The bundling of streaming services is upon us. It’s a good start, but not nearly the level of integration the industry needs to thrive, new research from MoffettNathanson cautions.
Verizon’s new bundle with Netflix and Max means a discount for customers, and lower churn for the streamers — but don’t conflate bundling with integration. We’re still stuck with discrete search functions (not to mention interfaces.) Only if and when these are integrated can the combination’s full potential be realized. Until then, we’re at a “sorry pass,” the media analysts wrote in a Wednesday note sent to clients (and obtained by IndieWire).
For Verizon myPlan customers, the only thing that’s seamless about their Netflix and Max plans is is the billing. User experience, famously poor with Max’s predecessor HBO Max, can be just as important as price in service selection. A bundle of standalone streamers “does nothing whatsoever” to address that, MoffettNathanson wrote.
Some integration can be handled internally: Paramount+ and Showtime OTT became Paramount+ with Showtime in record time. There are similar possibilities with Disney+ and Hulu, or if Warner Bros. Discovery or NBCUniversal bought Paramount. But there’s a third option.
What if an established gatekeeper — say, Roku — brokered streamer integration? It already does integrated search “better than most,” MoffettNathanson wrote, adding: Apple TV (note: not TV+) does it “very well” and (Comcast and Charter joint venture) Xumo “arguably does better still.”
Integration is very difficult no matter how it happens. At a minimum, it means streamers must allow access to their programming metadata — and meaningful integration demands access to permissions data that reflects whether customers are an ad-supported or an ad-free.
For all that backend work and sharing of sensitive information, the result would still be an imperfect user experience. As the report’s lead analyst Craig Moffett wrote, integrated search “still requires umpteen clicks to leave one interface and enter another.” He added, parenthetically, “hopefully without the need to re-authenticate.” Oh God, right, that.
The home run here, from a consumer standpoint, is interface integration. (As we’ve written a thousand times by now: just like cable. We’ve screwed ourselves so badly; maybe we could just reattach the cord?) But the customer is not always right.
YouTube TV, Apple TV (again, not TV+), and Amazon (not Prime Video), could integrate various streamers into one interface today. It would still require users to subscribe to each service they want as an add-on through their preferred channel marketplace, but that’s not a huge problem. A huge problem: Not every service is available through every marketplace. (Looking at you, Netflix and Disney+.)
Netflix is not available on Apple TV, Amazon Channels, or YouTube TV. Disney+ is not on Amazon or YouTube, though you can click-through from Apple. (Peacock is in the same boat as Disney+.)

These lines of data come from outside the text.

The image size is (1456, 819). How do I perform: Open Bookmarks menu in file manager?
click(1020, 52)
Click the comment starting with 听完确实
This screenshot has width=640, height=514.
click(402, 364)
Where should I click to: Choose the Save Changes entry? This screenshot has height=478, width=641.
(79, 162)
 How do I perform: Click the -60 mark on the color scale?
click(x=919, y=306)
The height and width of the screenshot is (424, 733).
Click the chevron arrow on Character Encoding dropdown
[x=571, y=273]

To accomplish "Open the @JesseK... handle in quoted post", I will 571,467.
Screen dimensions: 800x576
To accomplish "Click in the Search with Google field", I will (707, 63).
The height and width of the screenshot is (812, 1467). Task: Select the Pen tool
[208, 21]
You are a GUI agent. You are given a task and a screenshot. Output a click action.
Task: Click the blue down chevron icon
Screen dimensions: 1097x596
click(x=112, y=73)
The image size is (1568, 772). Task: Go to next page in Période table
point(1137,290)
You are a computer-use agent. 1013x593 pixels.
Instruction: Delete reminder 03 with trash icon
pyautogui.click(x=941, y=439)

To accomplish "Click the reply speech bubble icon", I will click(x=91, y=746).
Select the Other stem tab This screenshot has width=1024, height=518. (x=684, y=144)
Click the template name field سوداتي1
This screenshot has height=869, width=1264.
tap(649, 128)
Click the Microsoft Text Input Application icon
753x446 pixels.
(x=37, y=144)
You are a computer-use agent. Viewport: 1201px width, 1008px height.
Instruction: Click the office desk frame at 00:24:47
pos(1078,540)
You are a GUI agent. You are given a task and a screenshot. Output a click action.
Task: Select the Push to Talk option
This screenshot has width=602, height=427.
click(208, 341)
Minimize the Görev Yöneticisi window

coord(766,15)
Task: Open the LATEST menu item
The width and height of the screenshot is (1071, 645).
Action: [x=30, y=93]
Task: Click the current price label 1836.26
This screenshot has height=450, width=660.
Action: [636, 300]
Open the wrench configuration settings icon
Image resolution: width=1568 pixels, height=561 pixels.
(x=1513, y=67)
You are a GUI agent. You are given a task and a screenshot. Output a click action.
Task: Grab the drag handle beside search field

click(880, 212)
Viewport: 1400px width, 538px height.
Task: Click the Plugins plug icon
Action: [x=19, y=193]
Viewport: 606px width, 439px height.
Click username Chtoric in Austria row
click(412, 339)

Netflix may have won the streaming wars, but not all combatants are allies — and they’re not about to be. The most successful streamers aren’t going to aggregate under a third-party’s brand with a single unified name (for a single unified price). To stretch the battle metaphor, that would be retreating when you’ve captured the flag. And the only streamers that might be up for that, as Moffett put it, “are also currently fielding offers on their office furniture.” Hey, good lumbar support doesn’t come cheap.